Statement zum Wiesbadener Haushalt 2026
Am 27. November verabschiedet die Stadtverordnetenversammlung den Wiesbadener Haushalt für 2026. Mit Blick auf ausgebliebene Reformen und das dritte Rezessionsjahr in Folge fordert die IHK Wiesbaden die Stadtpolitik auf, wirtschaftliches Wachstum zu priorisieren. Gleichzeitig müssen Land und Bund die Finanzierung der Kommunen reformieren.

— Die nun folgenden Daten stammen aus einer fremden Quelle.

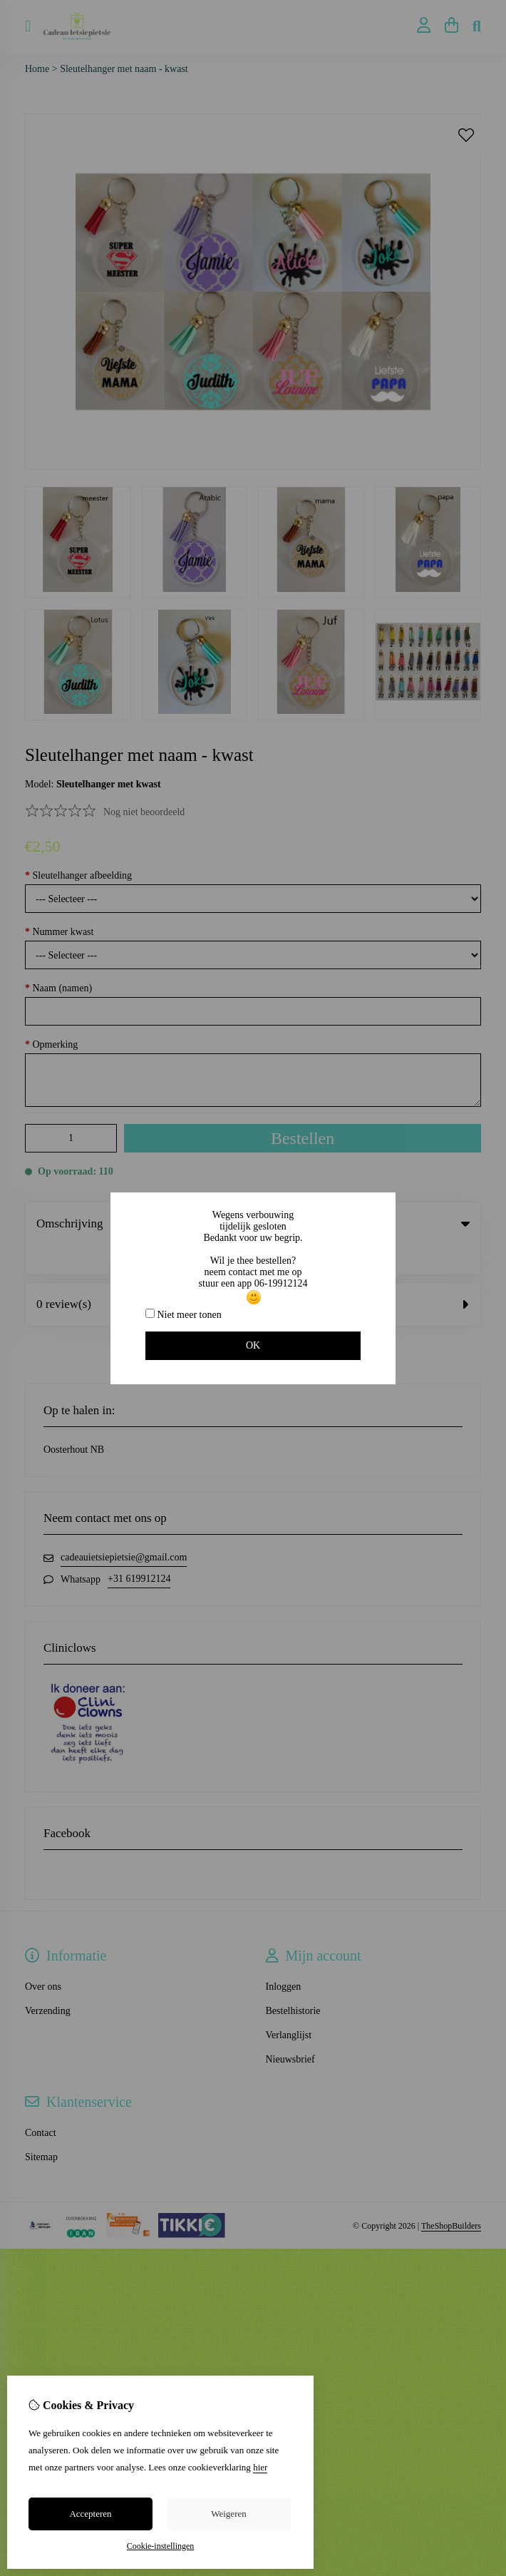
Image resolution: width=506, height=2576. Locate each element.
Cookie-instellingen (161, 2546)
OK (253, 1345)
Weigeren (228, 2513)
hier (260, 2467)
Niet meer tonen (183, 1314)
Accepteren (90, 2513)
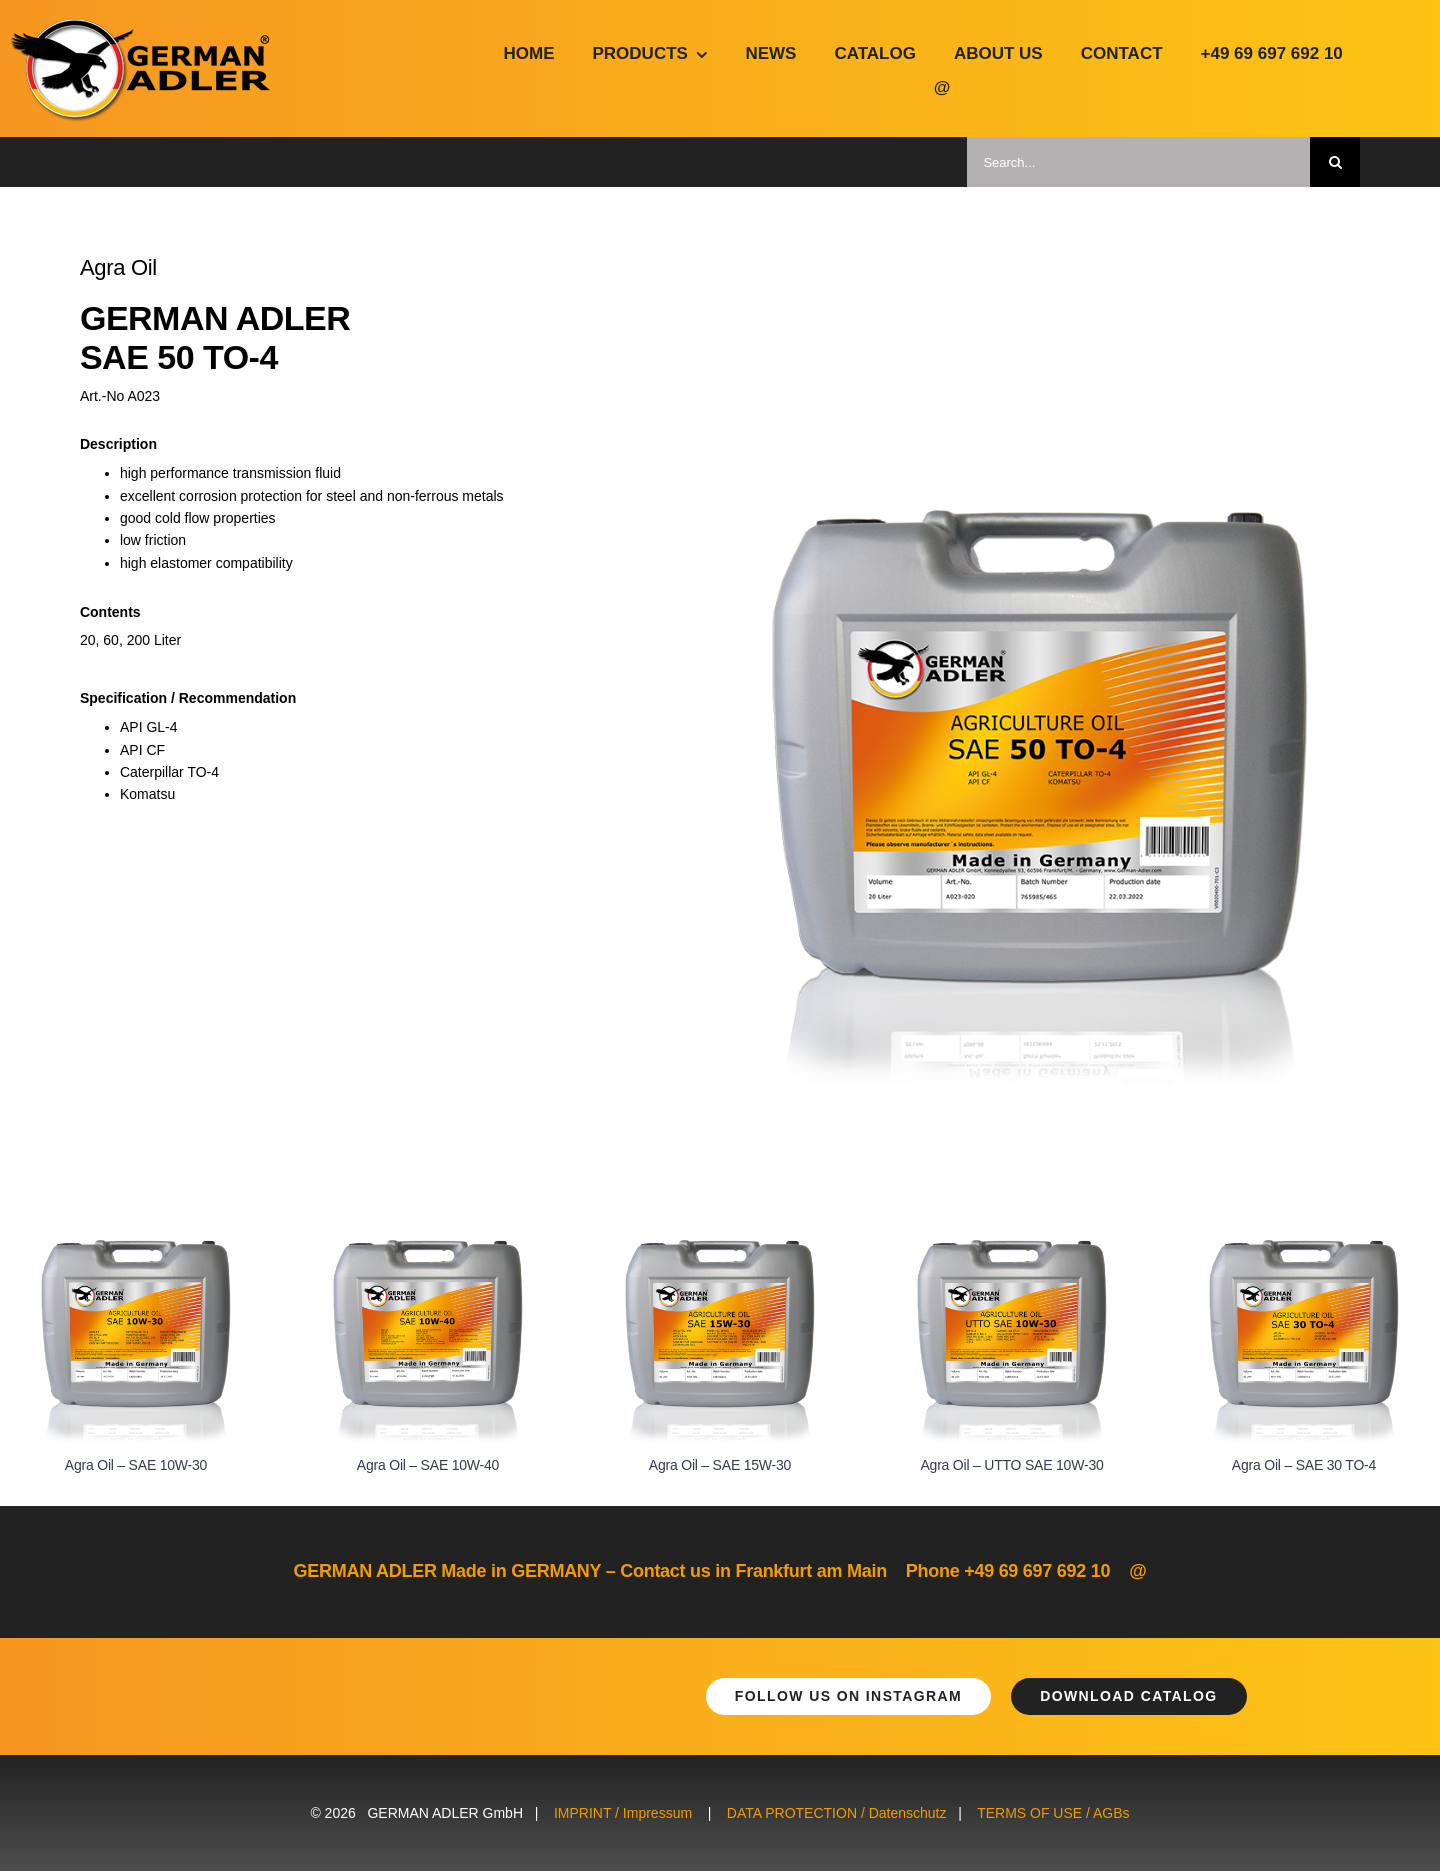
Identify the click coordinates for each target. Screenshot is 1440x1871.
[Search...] (1138, 162)
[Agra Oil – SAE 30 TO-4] (1304, 1248)
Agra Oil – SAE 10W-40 (428, 1465)
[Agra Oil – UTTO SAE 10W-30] (1012, 1248)
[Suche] (1335, 162)
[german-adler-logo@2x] (142, 27)
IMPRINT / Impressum (623, 1813)
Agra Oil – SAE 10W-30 (136, 1465)
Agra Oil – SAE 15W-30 (720, 1465)
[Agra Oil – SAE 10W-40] (428, 1248)
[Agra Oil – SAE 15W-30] (720, 1248)
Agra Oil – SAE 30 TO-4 (1304, 1465)
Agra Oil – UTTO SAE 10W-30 (1011, 1465)
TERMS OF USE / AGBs (1053, 1813)
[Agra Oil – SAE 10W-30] (136, 1248)
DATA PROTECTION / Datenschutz (837, 1813)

14. November 2025 - Am 27. November beschließt die Stadtverordnetenversammlung Wiesbadens Haushalt. „Auf der Einnahmeseite könnte eigentlich Grund zur Freude bestehen: Die Gewerbesteuereinnahmen waren in Wiesbaden wie auch in Hessen generell nie höher“, erklärt IHK-Präsident Jörg Brömer. Sie lagen im 3. Quartal 2025 mit 2 Milliarden Euro um 180 Millionen Euro höher als im Vorjahresquartal - ein Hinweis auf das Leistungspotenzial der hessischen Wirtschaft.
Wiesbaden: Vom finanziellen Polster zur Defizitlage
Planungsspielräume konnte sich die Stadt damit aber nicht erarbeiten. Nach Einschätzung der IHK Wiesbaden sind keine echten Sparanstrengungen oder klare Prioritäten erkennbar. Die Ausgaben - auch für freiwillige Leistungen - steigen im Gegenteil weiter an.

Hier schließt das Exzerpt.